Get under the house, if you can, and listen for where the waer hammer is coming from. Just grasping the problem pipes firmly in your hands will reduce the noise and confirm that you are on the right track. Good Luck. -David
*David, did you ever make an air cushion out of a clear tube and watch it? I did. It is my opinion they are worthless. UPC says if used they must have a means to add air. Not knocking you... would like to hear your comments.
*WHW: I haven't done exactly that, but maybe I will now. I've had sight glasses on process equipment for the purpose of visualizing the liquid height (like the glass tube on a coffee percolator).
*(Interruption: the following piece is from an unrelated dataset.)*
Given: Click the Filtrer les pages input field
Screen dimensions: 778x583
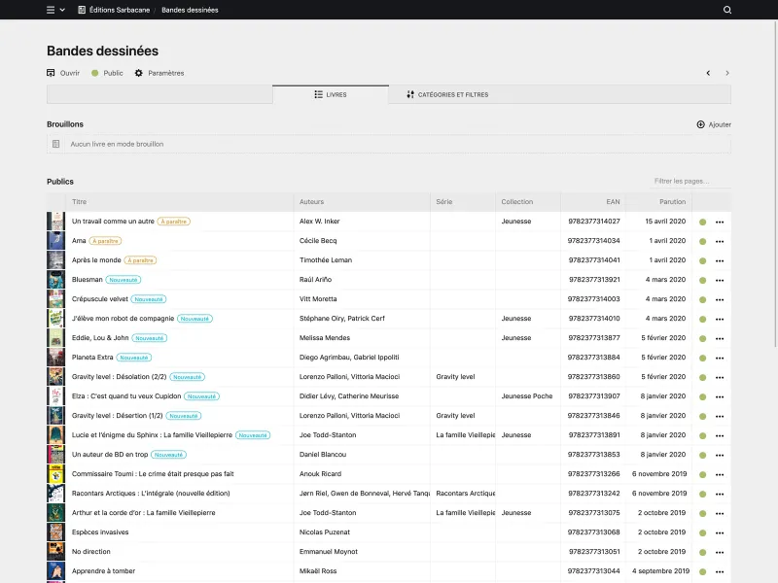Looking at the screenshot, I should pyautogui.click(x=684, y=181).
And sometimes I've constructed little (2-3" high) air-filled head-space chambers for the purpose of detecting contaminants in the water*. Those do bump around when you close the valves quickly. So it seemed like they were acting like little shock absorbers. But smaller diameter transparent tubing would make the dynamics clearly.I've got a precision gauge (5", liquid-filled) on my piping manifold. Interesting to watch the effects of water use and the patterns of city water pressure. In NYC, they can detect commercial breaks during football games and popular shows by the drop in pressure caused by all the flushing.Didn't know that about UPC and air additional. Thanks. Seems easier, IMHO, to drain the piping and refill (one valve, one bucket in the utility room) than to run around under the house with a air compressor hose or bicycle pump.Another "fix" to water hammer is to close valves slowly or install only slow-closing valves. I used only ball-valves in my own house, but then I know how to use them. Your thoughts? * Volatile water contaminants (like benzene, gasoline, TCE, etc.) are much easier to detect in air than in water. So the head-space chamber is to allow a few cubic inches of air to come to equilibrium with the water in question. -David
*Yes, they make great shock absorbers. Just don't last. I use only ball valves too. Anywhere there is a quickacting valve (Delta single handle maybe) I install a Sioux Chief hammer arrester nearby. They are cheap and permanent.Yeah I hear you on the drain down thing... but who wants to do that as often as needed? Or fill it like code implys?Often the expansion tank I install at every water heater takes care of most of the problems. Sioux Chief has one you can install at a supply stop so I always check when job is done and if needed install one at problem location.
*What I was told the problem is with the unsealed dry risers is that the air in them eventually dissolves into the water, and they fill up and lose their cushioning ability.-- J.S.
*yep
*Hence the advantage of the sealed units. Which perhaps should be a no-brainer: spend $5 to avoid a periodic maintenance item that goes on forever. But if you're laying pipe, you can always site-build one. Versus running to the hardware store for a couple of sealed units.